8 Conclusions and Related Work

In this paper we have presented a verification strategy for state machines in Isabelle/UTP by utilising the theory of stateful-failure reactive designs, and automated proof facilities. We have extended our UTP theory with the guarded iteration construct, which is the foundation of sequential state machines, proved a crucial induction law, and adapted it to an efficient implementation of reactive programs. We have created a static semantics of state machines in Isabelle/HOL, including well-formedness checks, and a dynamic semantics that generates a reactive program. Finally, we used this to describe a verification approach that utilises reactive contract refinement and iterative induction.

In future work, we will expand our semantics to handle additional features of RoboChart. Hierarchy, can be handled by having the actv variable hold a list of nodes, and during actions by implementing a reactive interruption operator [24]. Moreover, we are developing reasoning facilities for parallel composition and hiding to allow expression of concurrent state machines, which extends our existing work [6, 7]. This will greatly increase verification capabilities for robotic and component-based systems, allow us to handle asynchronous communication and shared variables, and also to mechanise the CSP reference semantics [2].

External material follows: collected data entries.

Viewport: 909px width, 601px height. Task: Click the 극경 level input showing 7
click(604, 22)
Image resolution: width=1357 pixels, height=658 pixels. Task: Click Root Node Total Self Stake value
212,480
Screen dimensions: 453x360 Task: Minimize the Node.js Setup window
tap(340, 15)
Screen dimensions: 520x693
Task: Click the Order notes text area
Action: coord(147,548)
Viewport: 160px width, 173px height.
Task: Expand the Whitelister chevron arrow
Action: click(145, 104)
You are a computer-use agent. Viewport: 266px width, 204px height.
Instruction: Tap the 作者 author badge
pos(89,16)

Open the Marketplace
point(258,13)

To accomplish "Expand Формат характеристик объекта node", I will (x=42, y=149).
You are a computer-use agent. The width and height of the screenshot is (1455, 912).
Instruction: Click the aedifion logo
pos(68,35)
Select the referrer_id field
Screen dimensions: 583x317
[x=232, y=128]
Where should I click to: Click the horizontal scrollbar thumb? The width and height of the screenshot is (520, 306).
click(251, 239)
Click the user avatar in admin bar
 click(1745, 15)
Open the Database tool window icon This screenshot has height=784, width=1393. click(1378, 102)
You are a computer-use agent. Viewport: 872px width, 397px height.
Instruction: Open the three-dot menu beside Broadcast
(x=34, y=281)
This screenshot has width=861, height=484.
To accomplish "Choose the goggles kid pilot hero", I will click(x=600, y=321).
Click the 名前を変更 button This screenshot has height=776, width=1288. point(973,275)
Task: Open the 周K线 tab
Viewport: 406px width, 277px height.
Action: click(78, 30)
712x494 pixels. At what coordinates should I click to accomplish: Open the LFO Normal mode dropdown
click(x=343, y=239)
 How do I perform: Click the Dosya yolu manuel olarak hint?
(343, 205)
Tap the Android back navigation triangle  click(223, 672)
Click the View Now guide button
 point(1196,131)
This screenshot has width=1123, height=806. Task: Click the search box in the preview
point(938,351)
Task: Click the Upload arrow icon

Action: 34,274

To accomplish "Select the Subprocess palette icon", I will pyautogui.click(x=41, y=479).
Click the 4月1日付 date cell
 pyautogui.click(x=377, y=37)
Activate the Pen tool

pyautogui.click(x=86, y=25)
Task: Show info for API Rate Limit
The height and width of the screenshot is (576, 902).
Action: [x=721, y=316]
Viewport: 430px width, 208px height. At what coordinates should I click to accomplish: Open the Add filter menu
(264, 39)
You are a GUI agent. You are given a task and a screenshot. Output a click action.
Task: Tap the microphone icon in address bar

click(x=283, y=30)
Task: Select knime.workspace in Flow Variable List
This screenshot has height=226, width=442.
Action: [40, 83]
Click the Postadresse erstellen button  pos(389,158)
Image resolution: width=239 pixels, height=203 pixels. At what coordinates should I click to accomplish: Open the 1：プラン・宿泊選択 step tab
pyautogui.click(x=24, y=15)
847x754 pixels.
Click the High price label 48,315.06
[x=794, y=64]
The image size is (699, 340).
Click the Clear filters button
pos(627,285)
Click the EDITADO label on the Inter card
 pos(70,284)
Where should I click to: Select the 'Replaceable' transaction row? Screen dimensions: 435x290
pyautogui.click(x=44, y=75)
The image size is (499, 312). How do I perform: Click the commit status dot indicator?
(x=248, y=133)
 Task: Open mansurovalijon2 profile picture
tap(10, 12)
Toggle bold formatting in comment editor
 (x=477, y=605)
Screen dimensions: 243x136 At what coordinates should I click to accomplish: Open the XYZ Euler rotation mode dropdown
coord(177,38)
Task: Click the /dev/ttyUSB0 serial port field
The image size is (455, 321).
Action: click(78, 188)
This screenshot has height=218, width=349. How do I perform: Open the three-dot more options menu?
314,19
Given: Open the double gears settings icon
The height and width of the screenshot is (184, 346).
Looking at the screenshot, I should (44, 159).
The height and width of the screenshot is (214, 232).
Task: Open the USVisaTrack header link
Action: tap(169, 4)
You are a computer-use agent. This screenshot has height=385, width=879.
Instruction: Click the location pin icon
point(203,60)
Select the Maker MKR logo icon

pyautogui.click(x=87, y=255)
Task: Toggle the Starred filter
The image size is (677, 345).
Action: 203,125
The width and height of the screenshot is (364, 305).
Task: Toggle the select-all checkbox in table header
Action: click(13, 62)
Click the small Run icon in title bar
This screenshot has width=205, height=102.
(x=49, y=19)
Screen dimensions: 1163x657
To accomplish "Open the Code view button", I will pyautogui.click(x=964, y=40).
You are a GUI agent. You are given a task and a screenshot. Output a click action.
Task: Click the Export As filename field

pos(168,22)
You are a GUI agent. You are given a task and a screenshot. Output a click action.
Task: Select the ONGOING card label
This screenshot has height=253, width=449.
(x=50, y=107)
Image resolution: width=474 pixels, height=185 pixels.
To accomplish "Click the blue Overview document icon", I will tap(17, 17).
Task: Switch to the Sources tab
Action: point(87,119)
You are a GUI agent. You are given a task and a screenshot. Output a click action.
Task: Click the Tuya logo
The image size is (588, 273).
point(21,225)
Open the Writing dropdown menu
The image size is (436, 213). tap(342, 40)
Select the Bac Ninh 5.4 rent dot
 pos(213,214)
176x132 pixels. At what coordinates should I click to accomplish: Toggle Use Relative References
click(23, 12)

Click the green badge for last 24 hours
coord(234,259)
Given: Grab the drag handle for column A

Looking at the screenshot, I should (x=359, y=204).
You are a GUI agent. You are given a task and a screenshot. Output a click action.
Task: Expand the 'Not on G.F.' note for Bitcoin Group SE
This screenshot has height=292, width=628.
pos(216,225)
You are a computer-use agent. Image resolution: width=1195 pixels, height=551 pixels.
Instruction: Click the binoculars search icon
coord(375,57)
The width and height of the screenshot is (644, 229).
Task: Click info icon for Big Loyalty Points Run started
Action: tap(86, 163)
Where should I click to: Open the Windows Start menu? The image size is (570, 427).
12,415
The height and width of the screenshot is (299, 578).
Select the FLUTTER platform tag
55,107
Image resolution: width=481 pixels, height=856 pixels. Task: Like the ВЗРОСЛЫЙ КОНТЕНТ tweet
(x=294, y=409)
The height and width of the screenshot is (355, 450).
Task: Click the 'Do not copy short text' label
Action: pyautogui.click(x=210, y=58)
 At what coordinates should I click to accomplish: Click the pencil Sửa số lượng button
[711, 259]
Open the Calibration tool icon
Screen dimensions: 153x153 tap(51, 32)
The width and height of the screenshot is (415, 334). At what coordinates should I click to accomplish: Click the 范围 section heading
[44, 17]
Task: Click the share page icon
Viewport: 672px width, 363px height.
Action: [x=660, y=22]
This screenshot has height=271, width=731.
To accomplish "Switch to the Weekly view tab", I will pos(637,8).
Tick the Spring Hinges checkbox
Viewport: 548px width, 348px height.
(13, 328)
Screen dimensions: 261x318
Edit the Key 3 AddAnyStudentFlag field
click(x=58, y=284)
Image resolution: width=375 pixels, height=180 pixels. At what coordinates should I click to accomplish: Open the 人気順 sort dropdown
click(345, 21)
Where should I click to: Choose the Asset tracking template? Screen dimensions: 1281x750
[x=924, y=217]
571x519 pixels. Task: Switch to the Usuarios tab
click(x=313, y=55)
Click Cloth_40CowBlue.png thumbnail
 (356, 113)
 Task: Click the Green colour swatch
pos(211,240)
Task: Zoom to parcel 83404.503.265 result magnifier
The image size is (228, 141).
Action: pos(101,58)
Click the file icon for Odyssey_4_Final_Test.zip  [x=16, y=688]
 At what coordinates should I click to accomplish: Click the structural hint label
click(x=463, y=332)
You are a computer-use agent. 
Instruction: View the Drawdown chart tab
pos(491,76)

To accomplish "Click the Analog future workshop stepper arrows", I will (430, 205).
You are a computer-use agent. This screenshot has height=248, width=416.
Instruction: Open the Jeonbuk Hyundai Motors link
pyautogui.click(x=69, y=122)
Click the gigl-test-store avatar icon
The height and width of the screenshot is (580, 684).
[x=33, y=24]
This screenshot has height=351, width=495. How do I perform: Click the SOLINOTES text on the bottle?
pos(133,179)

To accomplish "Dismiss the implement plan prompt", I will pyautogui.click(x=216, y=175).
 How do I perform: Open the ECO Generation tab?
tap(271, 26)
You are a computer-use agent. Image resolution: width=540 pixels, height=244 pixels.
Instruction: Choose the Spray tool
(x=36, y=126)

A challenge that remains is handling assumptions and guarantees between parallel components, but we believe that abstraction of state machines to invariants, using our results, can make this tractable. We will also explore other reasoning approaches, such as use of the simplifier to algebraically transform state machines to equivalent forms. Going further, we emphasise that our UTP theory hierarchy supports more advanced semantic paradigms. We will therefore develop a mechanised theory of timed reactive designs, based on existing work [11, 17], and use this to denote the timing constructs of RoboChart state machines. We are developing a UTP theory of probability [12], and will use it to handle probabilistic junctions. We also have a theory of hybrid reactive designs [13, 17], which we believe can be used to support hybrid state machines.

In related work, while a number of state machine notations exist, such as UML and Stateflow, to the best of our knowledge, they provide limited support for formal verification by theorem proving. While formalisations have been proposed [25, 26], they typically address a subset of the target notation or focus on model checking. Other approaches such as [27], similarly restrict themselves to model checking or other forms of automatic verification, which have limitations on both the types of systems that can be analysed (mostly finite) and the kinds of properties that can be checked (schedulability, temporal logic, etc). We differ in that our approach is extensible, fully automated, and can handle infinite state systems with non-trivial types. Also, our verification laws have been mechanically validated with respect only to the axioms of Isabelle/HOL.